Les expérimentations sur les Google Glass ne révolutionnent pas non plus l'usage : qu'elles soient portées par le conseiller ou le client, elles prolongent simplement, dans le cas d'une relation bancaire, les informations d'un écran déjà existant ou les capacités déjà probantes du smartphone : identification, géolocalisation, prise de photos, etc. Sans doute une des raisons du virage stratégique actuel de Google.
A ce stade des réflexions, dans les exemples cités, le support est nouveau, l'expérience également, mais pas l'usage ni l'utilité, l'effet « mains libres » ne suffit pas, sans parler de l'esthétique dont la notion est subjective. Dans les rapports humains, les Google Glass peuvent également troubler la communication et la confiance établie, surtout du côté de celui qui n'en portent pas.

Le smartphone, objet connecté ultime pour les banquiers

Force est de constater que le smartphone reste l'objet connecté ultime au potentiel sans doute non encore totalement exploité par les Banques. Il centralise à lui seul toutes les capacités technologiques modernes : téléphone, internet, appareil photo, caméra, géolocalisation, capteurs d'activité, stockage, communication en champ proche, biométrie, etc. au service d'applications aux usages multiples. Car en réalité, la technologie est secondaire pour l'utilisateur, elle est appelée en tâche de fond, elle est le support de l'usage, elle prend tout son sens lorsqu'elle reste discrète et devient naturelle au quotidien.
Sans utilité concrète, sans être adapté à la vie réelle et réaliste de son propriétaire, l'objet connecté finira par prendre la poussière au grenier, quelques jours après l'effet « waouh ». Pour les Banques, il s'agit d'être crédible, il y a un risque d'image à proposer des choses tous azimuts sans valeur, mais dont le client sait pourtant qu'elles ont un coût à supporter.
En la matière, il n'y a pourtant pas en Banque la barrière de l'individualisation du traitement du client, contrairement aux Assurances qui préfèrent, par principe de base, mutualiser et faire adhérer collectivement.

Assumer la promesse derrière l'objet

Le Digital a tendance à mettre le focus sur l'expérience exclusivement, le piège étant d'oublier clairement ce pourquoi le client a besoin de sa Banque.
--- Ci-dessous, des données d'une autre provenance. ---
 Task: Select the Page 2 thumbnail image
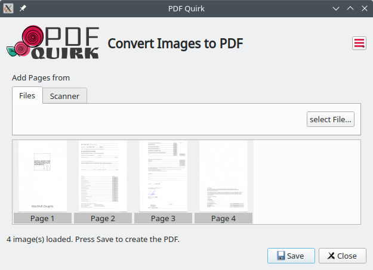[x=103, y=176]
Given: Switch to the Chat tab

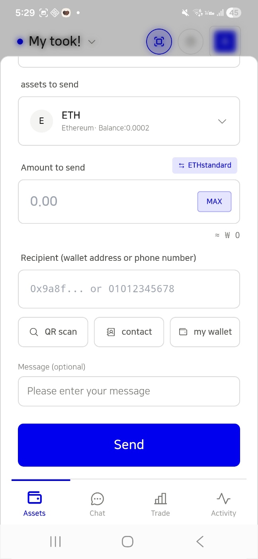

Il faut prendre sa part du marché connecté, certes, mais place d'abord au banquier. La bonne démarche serait donc d'identifier l'apport de valeur métier avant d'en imaginer la meilleure expérience, sans y mettre de barrières préalables. L'objet connecté n'est alors qu'un potentiel support, qui trouve sa place ou non une fois qu'on a pris de la hauteur sur l'expérience et le parcours client global.

A vouloir à tout prix maîtriser l'usage, le risque de ne plus rien imaginer

D'un autre côté, le risque, à vouloir à tout prix maîtriser l'usage, est de ne rien imaginer du tout, car par définition, au-delà des problématiques d'assurance, le produit d'une Banque n'est pas tangible, d'où la difficulté d'intégrer l'objet dans un processus bancaire traditionnel.
La notion de confort, très présente en domotique, est souvent une notion sous-estimée. Il est par exemple possible de faciliter le quotidien des clients rien qu'en signalant l'éloignement trop important entre une carte de paiement et son smartphone, ou plus facilement entre le porte-carte et son smartphone.
Il est également possible d'assumer l'aspect exclusivement ludique de surface de l'objet connecté.
Participer à égayer le quotidien d'un individu, d'un foyer, tout en développant le capital sympathie d'une marque, d'une Banque en l'occurrence, pourquoi s'en passer ?
Imaginez une tirelire connectée, au design moderne et interactif, adossée à un véritable compte sur livret, les deux parties vendues en package lors de l'entrée en relation d'un enfant du foyer. Une application mobile associée permettrait de paramétrer un projet d'achat à sa guise (console de jeux, tablette, chaussures de football...), et la tirelire rendrait compte visuellement du niveau actuel d'épargne avant d'atteindre l'objectif convoité.
Un virement reçu sur le compte impacterait directement la jauge visuelle de la tirelire. L'application permettrait aux parents de déposer instantanément 5 euros en approchant directement le smartphone de la tirelire, ou bien ils saisiraient l'objet pour rêver de leur prochain grand voyage, ainsi la Banque anticiperait la commande de devises. Si c'est une voiture, elle rebondirait commercialement sur le crédit et l'assurance. Elle pourrait même y verser du "cashback" de fidélité, accompagné d'un son « jingle » reconnaissable entre tous.
Au-delà de l'aspect ludique, une vraie sensibilisation pédagogique de l'épargne est réalisée, un des fondamentaux de la Banque. Et par effet tiroir, l'intérêt commercial de la Banque apparait : conquête, vivier, connaissance, rebond. Il n'y a pas de règle prédéfinie dans le processus de créativité marketing.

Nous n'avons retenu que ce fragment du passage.